To be sure, Our Lady Star of the Sea, is a nice parish. But on the whole, there is nothing particularly remarkable about its elegant, yet simple, structure. So I asked my non-Catholic friend if he had ever been to the St. James Cathedral in downtown Seattle. He said no, and I told him he really should, if he was impressed with Star.
But all of this got me to wondering: What did our cathedral look like prior to its "renovation?"
I have no recollection of there ever being a renovation; but I'd be willing to wager my right leg the altar now sitting in the center of the nave is not to be found in the original blueprints.
Curious, I poked around on the Internet.
Here is a photo taken in 1907:
Notice the beautiful baldacchino, altar rail, and statues of Mary and Joseph (presumably on left and right, respectively).
All of which is no more.
Below is another picture; this one from 1929, still long before Vatican II, the "spirit" of which Modernists would soon use as their carte blanche commission to usher in the jackhammers and usher out the high altar.
And no cathedral would be complete without a side altar...
...side-baldacchino and all.
Contrast these pictures of yester-year with the new look:
Where the high altar used to be, the choir now sits.
In the words of architect Stephen Lee,
"The 1994 renovation and renewal began with an awareness that older church interiors were typically ill-suited to the reformed rites of Vatican II, which call for a change in the focus of liturgical action, to the gathered assembly."
I guess it never occurred to Lee that when a religion focuses liturgical action (i.e. worship) on the people, little room is left for God. Then again, maybe that's giving Lee (& friends) too much credit. Perhaps they were not so naive at all.
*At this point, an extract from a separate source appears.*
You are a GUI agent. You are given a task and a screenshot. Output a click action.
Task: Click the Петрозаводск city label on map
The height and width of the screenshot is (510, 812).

Contrast the thoughts of the cathedral's re-designer with then-Cardinal Joseph Ratzinger in his book, The Spirit of the Liturgy:
"The turning of the priest toward the people has turned the community into a self-enclosed circle. In its outward form, it no longer opens out on what lies ahead and above, but is locked into itself...As one of the fathers of Vatican II's Constitution on the Liturgy, J.A. Jungmann, put it, it was much more a question of priest and people facing in the same direction, knowing that together they were in a procession toward the Lord. They did not lock themselves into a circle, they did not gaze at one another, but as the pilgrim People of God they set off for the Oriens, for the Christ who comes to meet us...."
Yeah...
I'll take the design of 1907 over that of 2007 any day.